■ Source document ■

□ □ □ □

Specialist insurance provider CFC has warned that its in-house cyber claims team is seeing new COVID-19 cyber scams targeting businesses.
“Since countries around the world went into lockdown, the types of incidents that our cyber claims team are dealing with shows that while there hasn’t yet been a change in frequency of attacks, the likelihood of companies falling victim to these scams in a vulnerable and remote working scenario are escalated in comparison to what we were experiencing pre-COVID-19,” said Lindsey Nelson, cyber development leader for CFC. “This new era of home working couldn’t be a better situation for cyber criminals. Employees are working on potentially insecure devices and businesses may not have implemented any additional training to help them spot things like phishing links that play on, for example, human curiosity about coronavirus.”
CFC’s in-house cyber incident response team has seen the following cyber scams over the last several weeks:
- Setting up fake websites offering safety information about COVID-19 or purporting to sell medical masks and supplies. The sites trick people into clicking on links that give cyber criminals access to personal information or result in victims transferring money to fraudulent third-party bank accounts.
- Posing as government agencies in emails and social-media posts to trick people into clicking on a link that enables cyber criminals to encrypt their computers with ransomware. These fake agencies are also issuing “fines” for not following government social-distancing measures, prompting victims to reveal bank account details and pay fraudulent fines.
- Creating phony COVID-19 maps encouraging people to click to get more information about the spread of the outbreak in their areas. While the maps look legitimate, they contain malware designed to steal credentials
“With initial efforts being focused on the employees of the company working remotely, but not necessarily securely, it’s very possible that hackers have already penetrated mailboxes through business-email compromise scams and are simply lingering, waiting for the right opportunity to strike,” Nelson said. “This means we won’t see the true implications of these attacks until a few weeks or even months down the line.”

□ □ □ □

■ Information provided ■
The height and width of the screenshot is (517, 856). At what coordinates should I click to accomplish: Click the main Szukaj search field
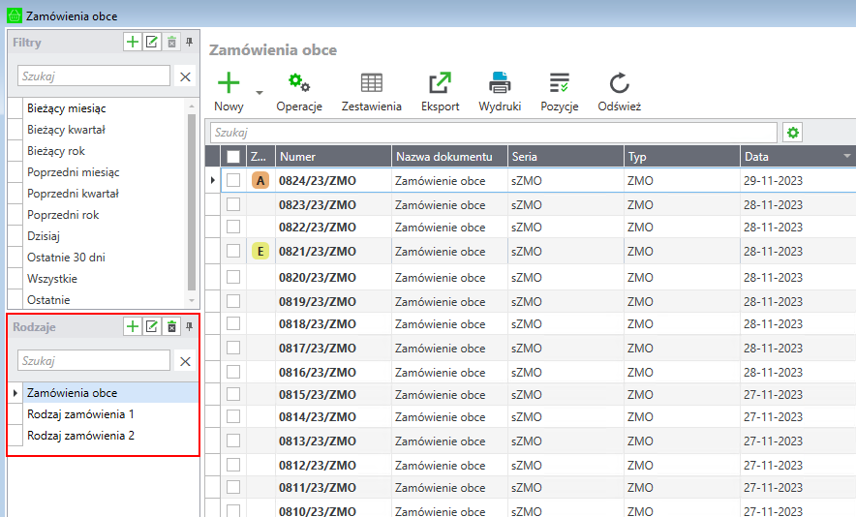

□ □ □ □

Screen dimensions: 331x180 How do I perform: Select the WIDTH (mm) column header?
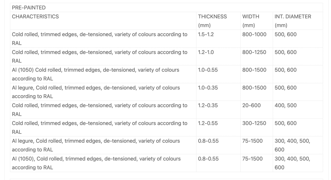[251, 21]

□ □ □ □

■ Your objective ■
Reproduce the text about COVID-19 cyber scams word for word, in full. The material comes from a different source than the text.

■ Reply to the task ■
Specialist insurance provider CFC has warned that its in-house cyber claims team is seeing new COVID-19 cyber scams targeting businesses.
“Since countries around the world went into lockdown, the types of incidents that our cyber claims team are dealing with shows that while there hasn’t yet been a change in frequency of attacks, the likelihood of companies falling victim to these scams in a vulnerable and remote working scenario are escalated in comparison to what we were experiencing pre-COVID-19,” said Lindsey Nelson, cyber development leader for CFC. “This new era of home working couldn’t be a better situation for cyber criminals. Employees are working on potentially insecure devices and businesses may not have implemented any additional training to help them spot things like phishing links that play on, for example, human curiosity about coronavirus.”
CFC’s in-house cyber incident response team has seen the following cyber scams over the last several weeks:
- Setting up fake websites offering safety information about COVID-19 or purporting to sell medical masks and supplies. The sites trick people into clicking on links that give cyber criminals access to personal information or result in victims transferring money to fraudulent third-party bank accounts.
- Posing as government agencies in emails and social-media posts to trick people into clicking on a link that enables cyber criminals to encrypt their computers with ransomware. These fake agencies are also issuing “fines” for not following government social-distancing measures, prompting victims to reveal bank account details and pay fraudulent fines.
- Creating phony COVID-19 maps encouraging people to click to get more information about the spread of the outbreak in their areas. While the maps look legitimate, they contain malware designed to steal credentials
“With initial efforts being focused on the employees of the company working remotely, but not necessarily securely, it’s very possible that hackers have already penetrated mailboxes through business-email compromise scams and are simply lingering, waiting for the right opportunity to strike,” Nelson said. “This means we won’t see the true implications of these attacks until a few weeks or even months down the line.”